■ BRIEF: Retype every line of the records below without any changes, leaving the pictures out of your answer.
----- DATASET CONTENT -----
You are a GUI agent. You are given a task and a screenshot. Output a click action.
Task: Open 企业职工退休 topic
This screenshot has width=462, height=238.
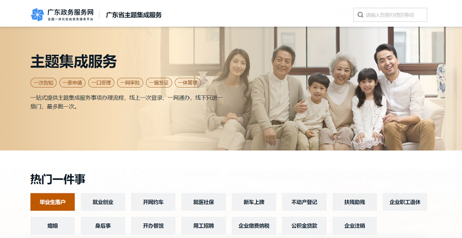405,202
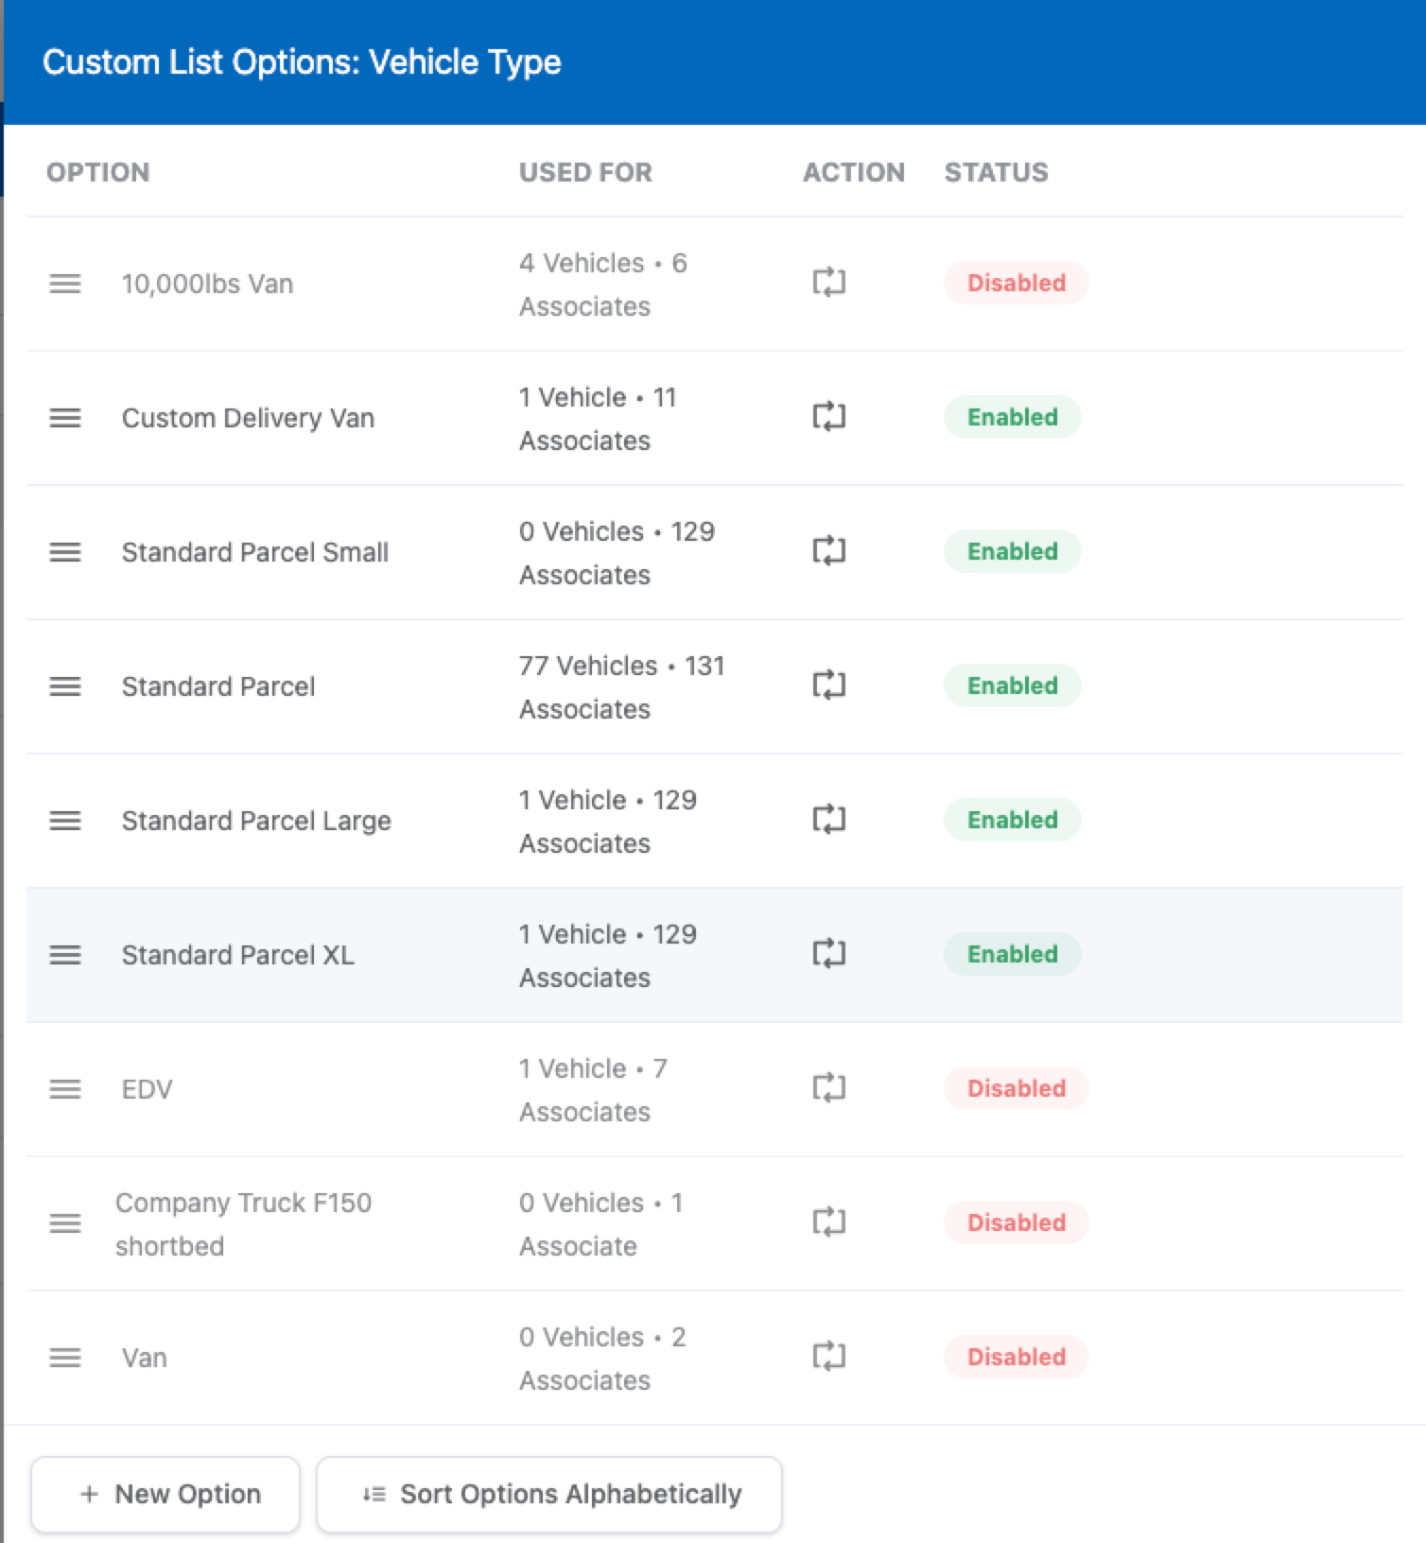The width and height of the screenshot is (1426, 1543).
Task: Click the drag handle beside Standard Parcel Large
Action: [65, 821]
-----
■ SOLUTION TO THIS PROBLEM:
You are a GUI agent. You are given a task and a screenshot. Output a click action.
Task: Open 企业职工退休 topic
This screenshot has width=462, height=238.
405,202
The width and height of the screenshot is (1426, 1543).
Task: Click the drag handle beside Standard Parcel Large
Action: [65, 821]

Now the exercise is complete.